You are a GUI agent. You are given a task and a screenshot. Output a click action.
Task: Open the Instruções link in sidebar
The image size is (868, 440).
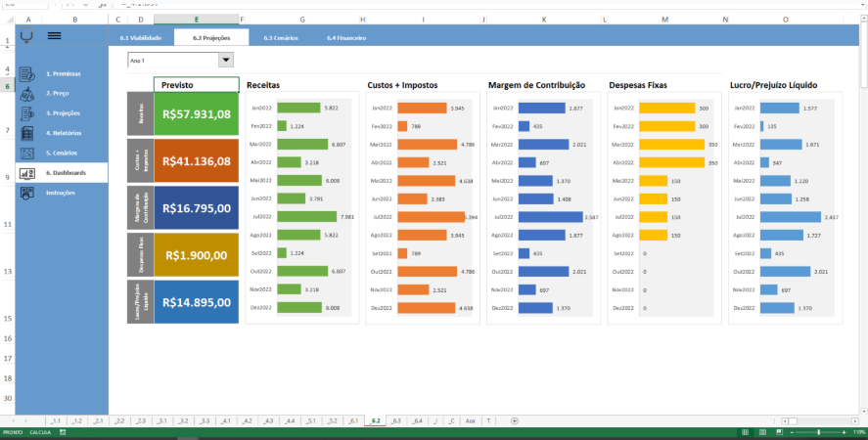(x=61, y=193)
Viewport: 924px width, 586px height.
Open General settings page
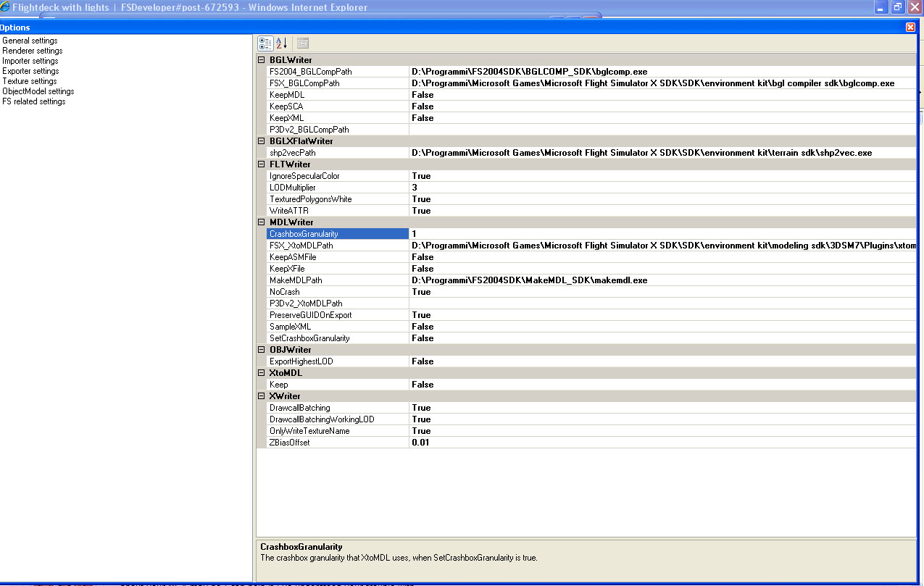[30, 41]
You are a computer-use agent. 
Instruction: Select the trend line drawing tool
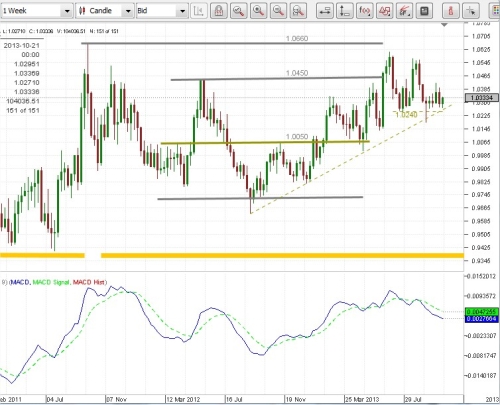[404, 11]
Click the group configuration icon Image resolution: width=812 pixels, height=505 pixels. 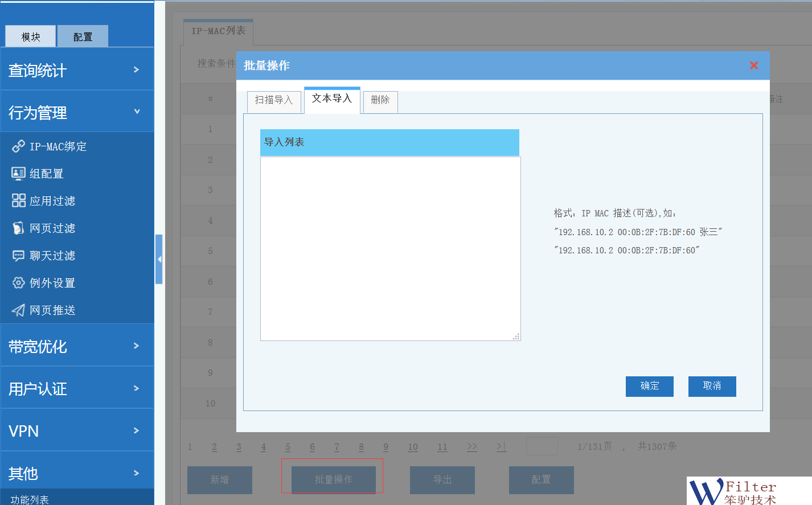click(18, 174)
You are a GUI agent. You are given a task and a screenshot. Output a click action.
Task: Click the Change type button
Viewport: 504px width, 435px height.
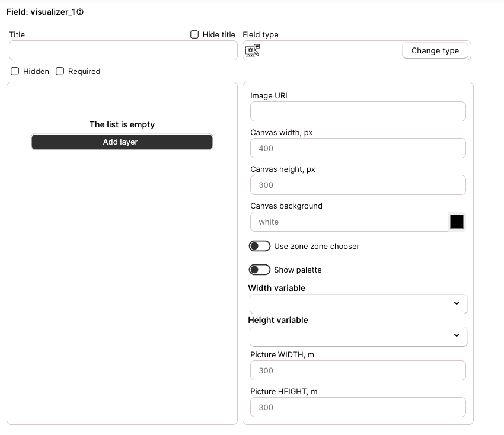[x=435, y=50]
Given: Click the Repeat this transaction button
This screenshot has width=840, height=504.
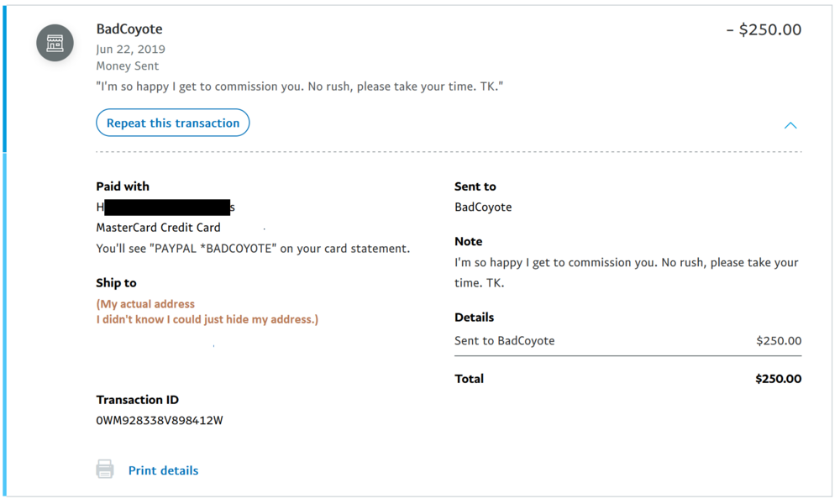Looking at the screenshot, I should click(172, 123).
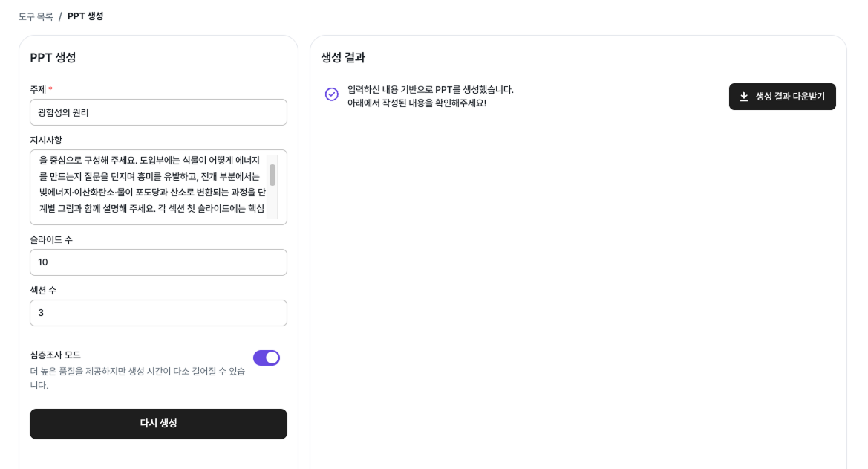Click the 생성 결과 다운받기 download button
Screen dimensions: 868x469
(782, 96)
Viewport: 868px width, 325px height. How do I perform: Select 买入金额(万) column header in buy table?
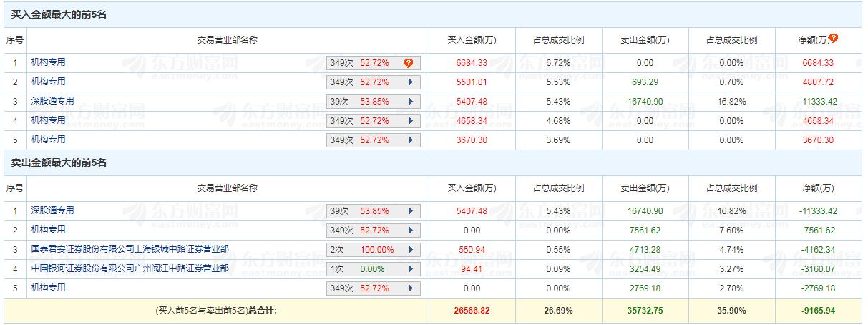tap(472, 40)
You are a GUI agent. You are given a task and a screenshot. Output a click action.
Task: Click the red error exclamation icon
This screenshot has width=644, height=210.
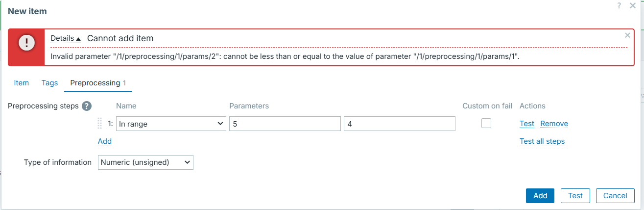(26, 43)
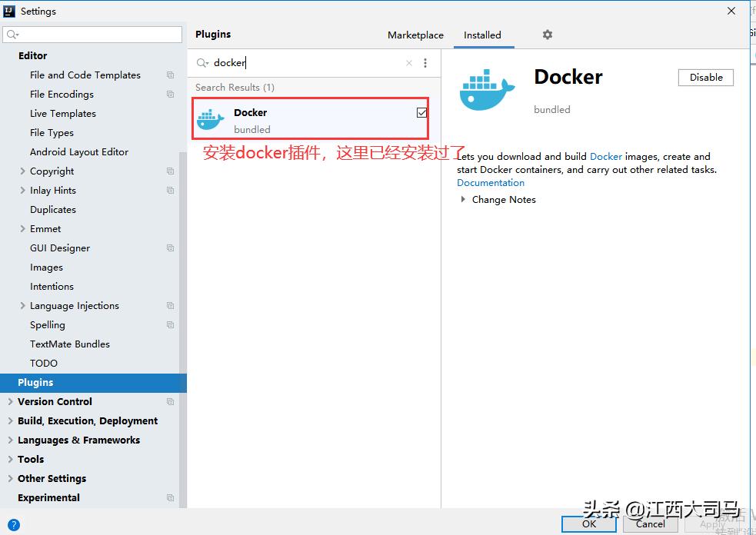Uncheck the Docker plugin checkbox
This screenshot has width=756, height=535.
pos(421,111)
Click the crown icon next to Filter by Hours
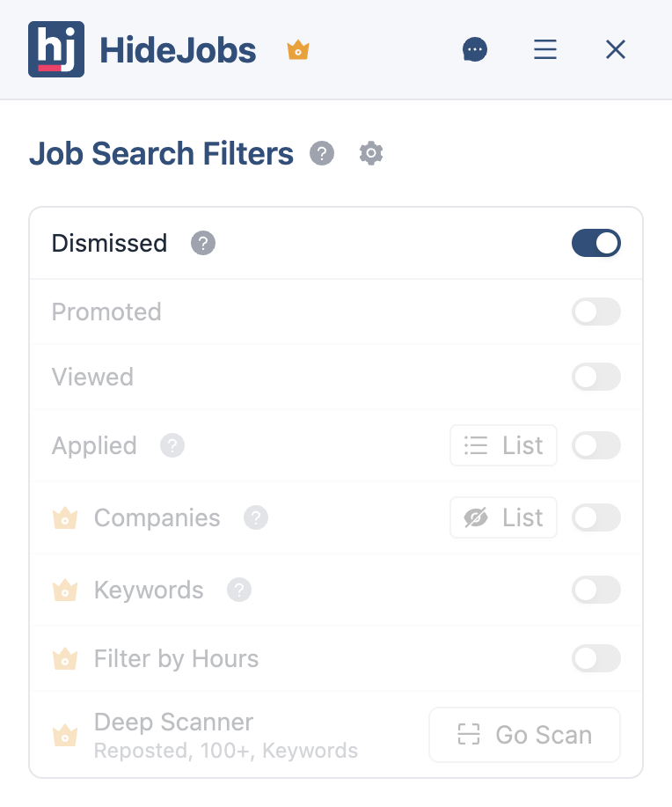 (x=66, y=658)
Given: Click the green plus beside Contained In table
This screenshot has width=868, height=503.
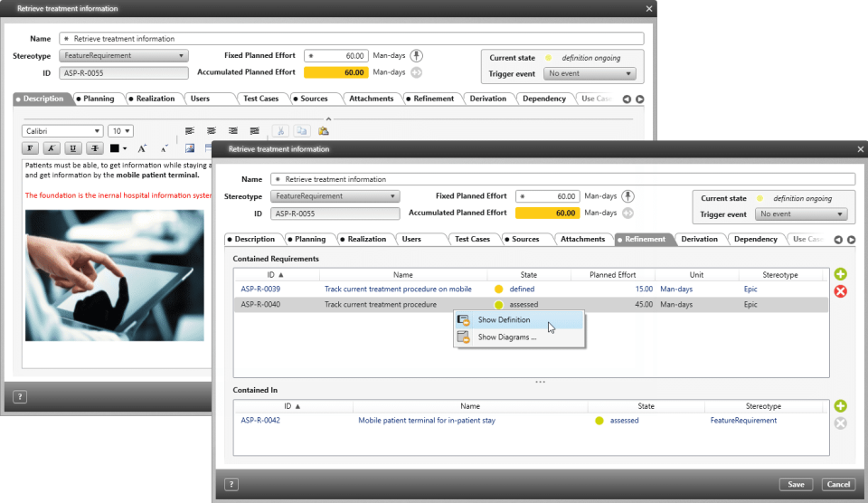Looking at the screenshot, I should pyautogui.click(x=840, y=406).
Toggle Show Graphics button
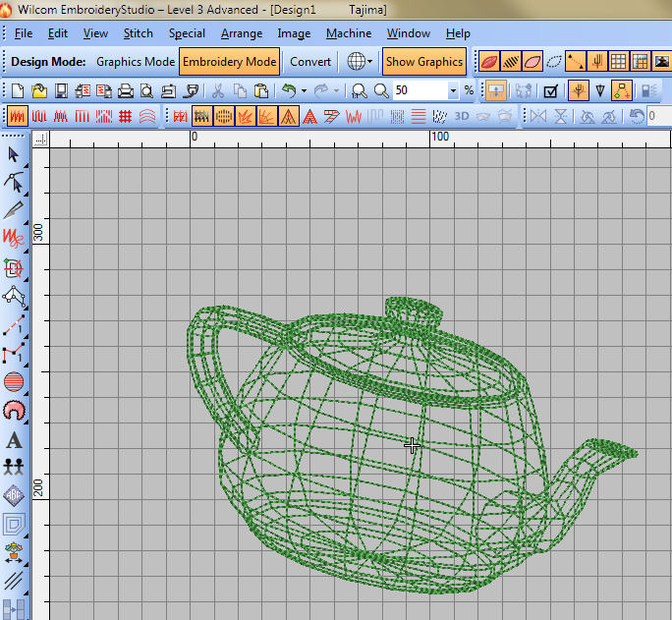The image size is (672, 620). [423, 61]
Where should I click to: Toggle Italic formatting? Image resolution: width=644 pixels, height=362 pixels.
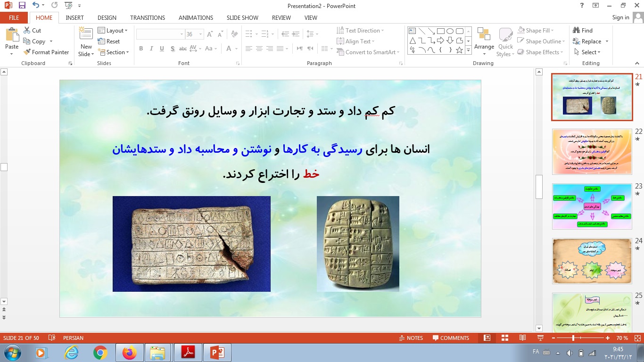coord(151,49)
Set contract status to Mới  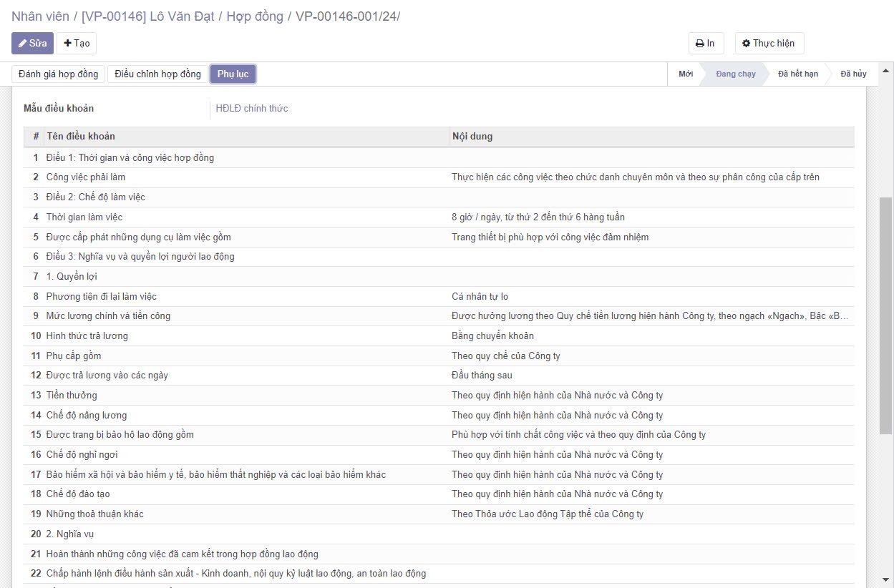(685, 74)
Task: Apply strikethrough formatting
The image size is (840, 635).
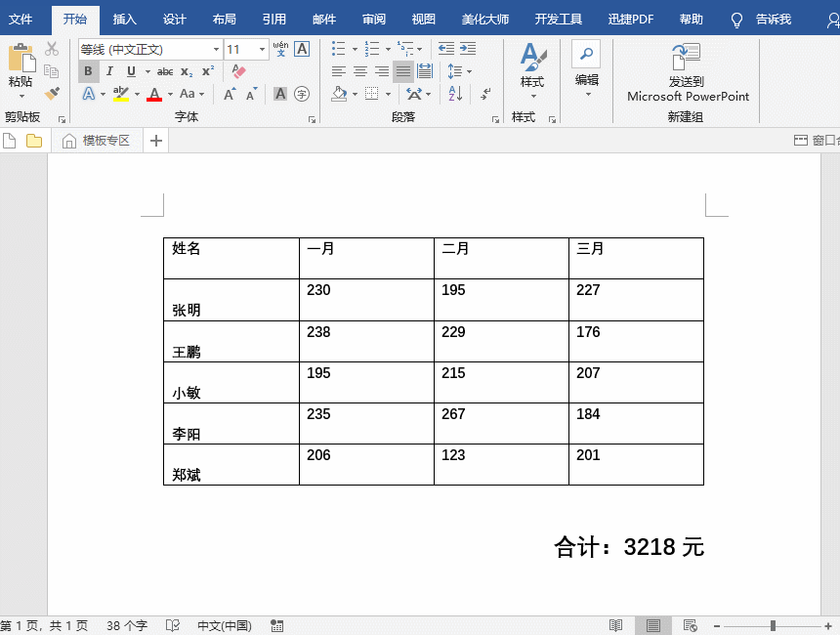Action: 167,70
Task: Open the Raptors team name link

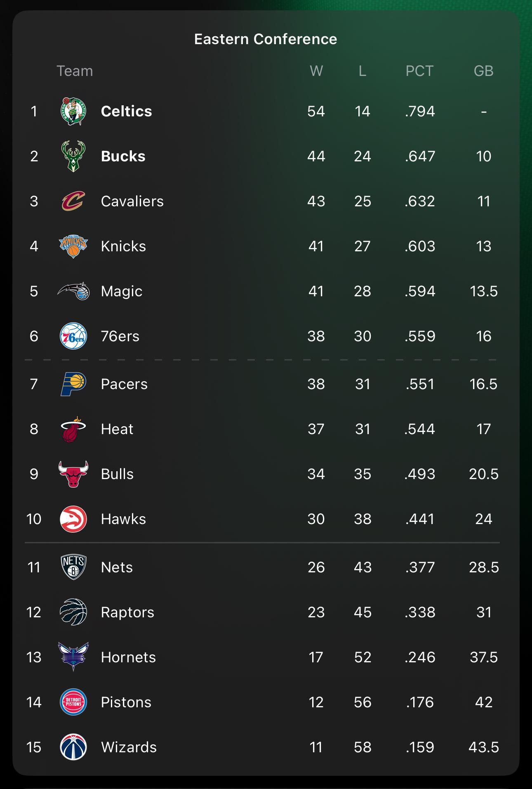Action: 127,612
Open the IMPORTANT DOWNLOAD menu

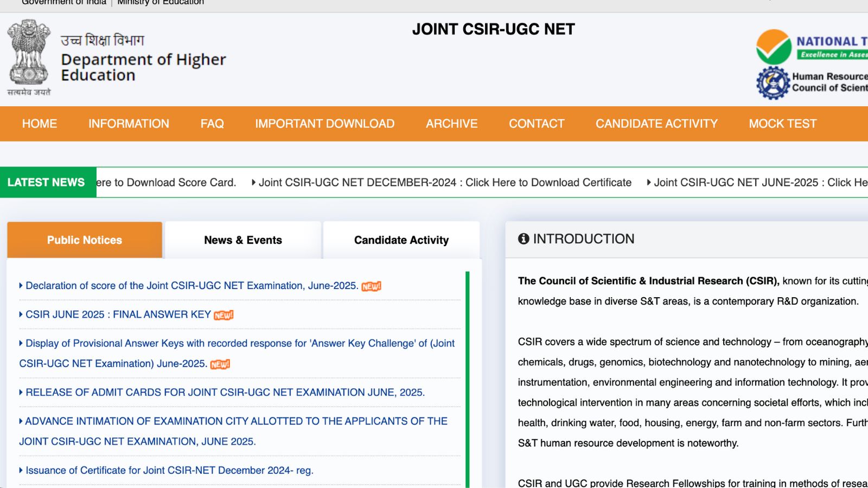(x=324, y=124)
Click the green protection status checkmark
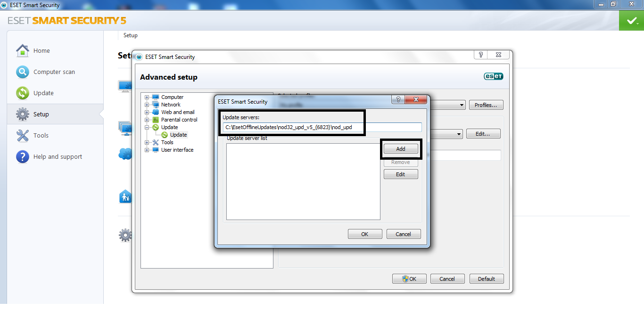The height and width of the screenshot is (310, 644). (631, 21)
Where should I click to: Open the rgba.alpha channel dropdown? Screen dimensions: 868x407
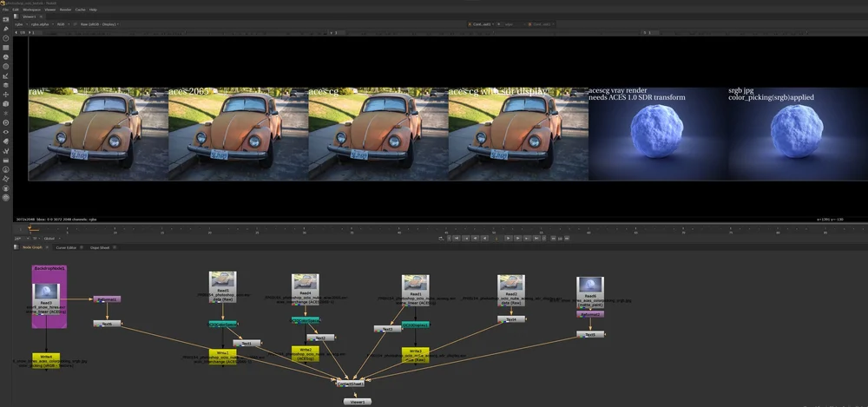click(42, 24)
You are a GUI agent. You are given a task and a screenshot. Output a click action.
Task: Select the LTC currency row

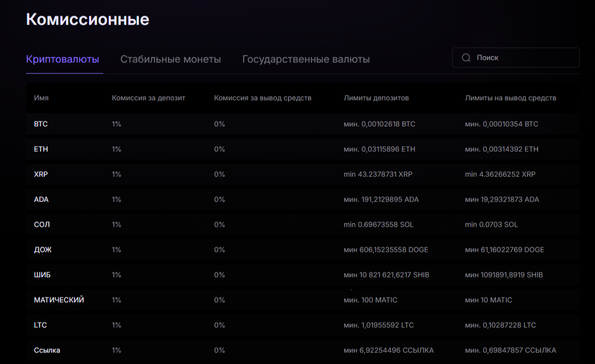coord(40,325)
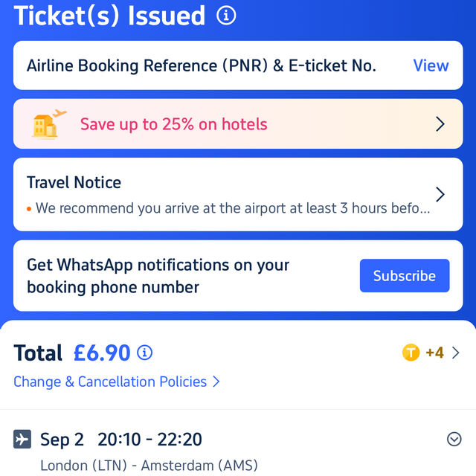The image size is (476, 476).
Task: Open Travel Notice using its right chevron
Action: click(x=440, y=195)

..............................

Problem description:
Each line from the line containing "Open the IMPORTANT DOWNLOAD menu" through the last line above must be written out exactly, and every picture must be omitted.

Exercise output:
Open the IMPORTANT DOWNLOAD menu

(x=324, y=124)
Click the green protection status checkmark
The height and width of the screenshot is (310, 644). (631, 21)
Where should I click to: Open the rgba.alpha channel dropdown? Screen dimensions: 868x407
click(42, 24)
You are a GUI agent. You are given a task and a screenshot. Output a click action.
Task: Select the LTC currency row

coord(40,325)
The image size is (476, 476).
Task: Open Travel Notice using its right chevron
Action: click(x=440, y=195)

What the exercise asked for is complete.